Король счел, что отъезд Бонн де Пон в Париж был делом рук матери, и напрямую высказал Анне Австрийской претензию, чтобы «она поумерила свое благочестивое рвение». Он переключился на мадемуазель де Шемеро, отчаянную кокетку, но, видимо, красавица переусердствовала в стремлении заполучить венценосного любовника, и Луи предпочел ей застенчивую, мечтательную, мягкосердечную, еще не испорченную развращенными нравами двора провинциалку, семнадцатилетнюю Луизу де Лавальер.
Широко известно, чем неожиданно обернулась затея Олимпии де Суассон, – после пятидесятилетнего перерыва во Франции была возрождена должность официальной любовницы короля. Надо сказать, что при самом горячем желании подражать французским правителям на такой безнравственный шаг не решилась ни одна монархия Европы. С начала августа 1662-го уже Генриэтте пришлось выступить в роли ширмы для нового увлечения короля. Опять-таки, то ли с горя, то ли в отместку неверному возлюбленному, она снизошла до того, что стала благосклонно принимать ухаживания графа де Гиша, который будто был создан для роли романтического любовника: красивый, изысканно любезный, непревзойденный сочинитель нежных, проникнутых безудержной страстью писем, великий мастер на изображение всех видов амурных переживаний. Этот воздыхатель еще более усилил ревность месье (который, надо сказать, теперь был весьма огорчен тем, что братец-король предпочел его жене безликую особу из штата фрейлин герцогини), и семейной жизни высокородной супружеской пары больше уже не было суждено вернуться в нормальное русло.
Мы еще неоднократно будем возвращаться к судьбе Генриэтты Английской, ибо эта женщина сумела оставить по себе след в истории Франции. Как далеко зашло увлечение Людовика ХIV своей невесткой? Никто из историков не может дать на этот вопрос сколько-нибудь определенный ответ, но я сочла нужным привести здесь небольшой, однако весьма интересный эпизод.

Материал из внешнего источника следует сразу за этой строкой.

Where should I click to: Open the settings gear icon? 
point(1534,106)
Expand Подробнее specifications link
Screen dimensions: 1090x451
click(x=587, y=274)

1 ноября 1661 года королева Мария-Терезия родила сына, каковое событие сопровождалось всенародным ликованием и окончательно упрочило ее положение в королевской семье: будущее династии обеспечено! Беременная герцогиня Генриэтта Орлеанская также надеялась, что, родив сына, она восстановит мир и спокойствие в своей семье. Когда же 27 марта 1662 года она разрешилась от бремени дочерью, то была настолько расстроена, что потребовала выбросить младенца в реку. Естественно, это безумное пожелание сочли бредом измученной родами женщины, и Мария-Луиза стала старшей из двух дочерей супружеской четы герцогов Орлеанских, которым было суждено достигнуть совершеннолетнего возраста (всего Генриэтта до своей ранней смерти перенесла восемь беременностей). Им повезло, ибо их мачеха, Елизавета-Шарлотта, принцесса Пфальцская, относилась к ним точно с той же любовью, как к своим собственным детям.